*** Begin section ***

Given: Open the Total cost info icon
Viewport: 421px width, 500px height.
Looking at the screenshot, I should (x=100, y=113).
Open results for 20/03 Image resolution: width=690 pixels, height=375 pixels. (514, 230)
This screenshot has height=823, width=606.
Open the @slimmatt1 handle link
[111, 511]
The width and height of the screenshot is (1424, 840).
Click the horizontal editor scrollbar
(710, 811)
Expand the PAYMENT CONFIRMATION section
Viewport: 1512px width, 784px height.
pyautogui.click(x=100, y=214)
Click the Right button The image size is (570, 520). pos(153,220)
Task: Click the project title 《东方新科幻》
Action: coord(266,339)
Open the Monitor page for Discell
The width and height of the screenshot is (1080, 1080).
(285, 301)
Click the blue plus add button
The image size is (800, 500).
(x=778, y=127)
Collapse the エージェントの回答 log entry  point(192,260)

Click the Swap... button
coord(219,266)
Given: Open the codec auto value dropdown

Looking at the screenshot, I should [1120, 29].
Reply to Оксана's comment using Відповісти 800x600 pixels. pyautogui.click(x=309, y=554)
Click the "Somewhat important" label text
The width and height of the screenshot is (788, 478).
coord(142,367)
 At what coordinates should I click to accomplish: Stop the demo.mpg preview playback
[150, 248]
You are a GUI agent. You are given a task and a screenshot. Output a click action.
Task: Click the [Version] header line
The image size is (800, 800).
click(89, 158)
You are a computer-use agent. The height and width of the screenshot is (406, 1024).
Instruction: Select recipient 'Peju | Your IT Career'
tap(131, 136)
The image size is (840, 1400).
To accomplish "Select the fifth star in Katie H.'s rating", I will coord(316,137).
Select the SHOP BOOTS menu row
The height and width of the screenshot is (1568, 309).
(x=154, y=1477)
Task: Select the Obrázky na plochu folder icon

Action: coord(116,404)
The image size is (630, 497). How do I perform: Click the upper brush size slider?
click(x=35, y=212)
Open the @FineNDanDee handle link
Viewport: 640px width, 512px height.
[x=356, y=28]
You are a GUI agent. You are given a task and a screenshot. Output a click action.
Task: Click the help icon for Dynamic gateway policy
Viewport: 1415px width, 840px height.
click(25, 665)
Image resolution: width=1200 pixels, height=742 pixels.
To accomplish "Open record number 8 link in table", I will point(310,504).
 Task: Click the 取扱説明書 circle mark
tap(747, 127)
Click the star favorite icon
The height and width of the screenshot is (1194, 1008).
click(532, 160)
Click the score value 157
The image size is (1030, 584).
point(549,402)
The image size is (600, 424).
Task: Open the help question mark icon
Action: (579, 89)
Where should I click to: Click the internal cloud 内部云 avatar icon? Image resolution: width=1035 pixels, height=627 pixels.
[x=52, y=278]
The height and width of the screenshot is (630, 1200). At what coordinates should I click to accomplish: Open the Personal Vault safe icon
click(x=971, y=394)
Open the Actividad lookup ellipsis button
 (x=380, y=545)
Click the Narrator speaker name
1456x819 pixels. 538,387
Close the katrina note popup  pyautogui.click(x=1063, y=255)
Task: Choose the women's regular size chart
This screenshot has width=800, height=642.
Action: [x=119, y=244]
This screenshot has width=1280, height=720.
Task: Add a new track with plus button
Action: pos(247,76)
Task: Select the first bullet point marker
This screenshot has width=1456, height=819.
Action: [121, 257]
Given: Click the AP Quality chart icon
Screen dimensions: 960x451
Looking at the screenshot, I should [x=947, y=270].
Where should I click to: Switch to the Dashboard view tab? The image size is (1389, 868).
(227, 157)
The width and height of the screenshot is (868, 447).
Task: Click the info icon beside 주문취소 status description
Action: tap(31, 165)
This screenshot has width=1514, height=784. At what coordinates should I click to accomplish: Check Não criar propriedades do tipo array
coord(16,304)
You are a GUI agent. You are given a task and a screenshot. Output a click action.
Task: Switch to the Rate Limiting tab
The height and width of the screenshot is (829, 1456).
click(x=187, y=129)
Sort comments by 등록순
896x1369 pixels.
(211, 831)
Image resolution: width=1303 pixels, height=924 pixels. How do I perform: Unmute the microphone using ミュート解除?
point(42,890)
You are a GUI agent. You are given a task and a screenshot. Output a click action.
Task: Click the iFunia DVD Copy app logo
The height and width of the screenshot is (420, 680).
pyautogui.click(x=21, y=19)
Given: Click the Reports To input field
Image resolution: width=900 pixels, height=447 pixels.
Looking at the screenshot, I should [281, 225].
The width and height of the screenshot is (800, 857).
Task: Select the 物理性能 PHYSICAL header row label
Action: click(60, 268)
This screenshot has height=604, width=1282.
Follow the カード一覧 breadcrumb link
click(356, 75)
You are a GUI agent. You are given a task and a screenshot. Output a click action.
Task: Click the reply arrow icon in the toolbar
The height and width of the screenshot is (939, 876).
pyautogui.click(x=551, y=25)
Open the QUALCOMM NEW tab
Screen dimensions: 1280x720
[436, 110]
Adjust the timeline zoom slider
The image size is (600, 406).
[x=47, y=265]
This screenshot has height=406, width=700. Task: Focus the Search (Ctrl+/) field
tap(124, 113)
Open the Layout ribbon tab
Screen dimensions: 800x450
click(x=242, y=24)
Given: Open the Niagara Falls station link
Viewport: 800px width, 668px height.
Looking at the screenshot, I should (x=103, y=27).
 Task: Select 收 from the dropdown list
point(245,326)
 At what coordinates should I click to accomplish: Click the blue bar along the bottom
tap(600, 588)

*** End section ***

_What to work on:_
Give exactly, and nothing besides, the lines from the one in which "Image resolution: width=900" occurs through the end of the records.

_Result of this exercise:_
Image resolution: width=900 pixels, height=447 pixels.
Looking at the screenshot, I should [281, 225].
The width and height of the screenshot is (800, 857).
Task: Select the 物理性能 PHYSICAL header row label
Action: click(60, 268)
This screenshot has height=604, width=1282.
Follow the カード一覧 breadcrumb link
click(356, 75)
You are a GUI agent. You are given a task and a screenshot. Output a click action.
Task: Click the reply arrow icon in the toolbar
The height and width of the screenshot is (939, 876).
pyautogui.click(x=551, y=25)
Open the QUALCOMM NEW tab
Screen dimensions: 1280x720
[436, 110]
Adjust the timeline zoom slider
The image size is (600, 406).
[x=47, y=265]
This screenshot has height=406, width=700. Task: Focus the Search (Ctrl+/) field
tap(124, 113)
Open the Layout ribbon tab
Screen dimensions: 800x450
click(x=242, y=24)
Given: Open the Niagara Falls station link
Viewport: 800px width, 668px height.
Looking at the screenshot, I should (x=103, y=27).
 Task: Select 收 from the dropdown list
point(245,326)
 At what coordinates should I click to accomplish: Click the blue bar along the bottom
tap(600, 588)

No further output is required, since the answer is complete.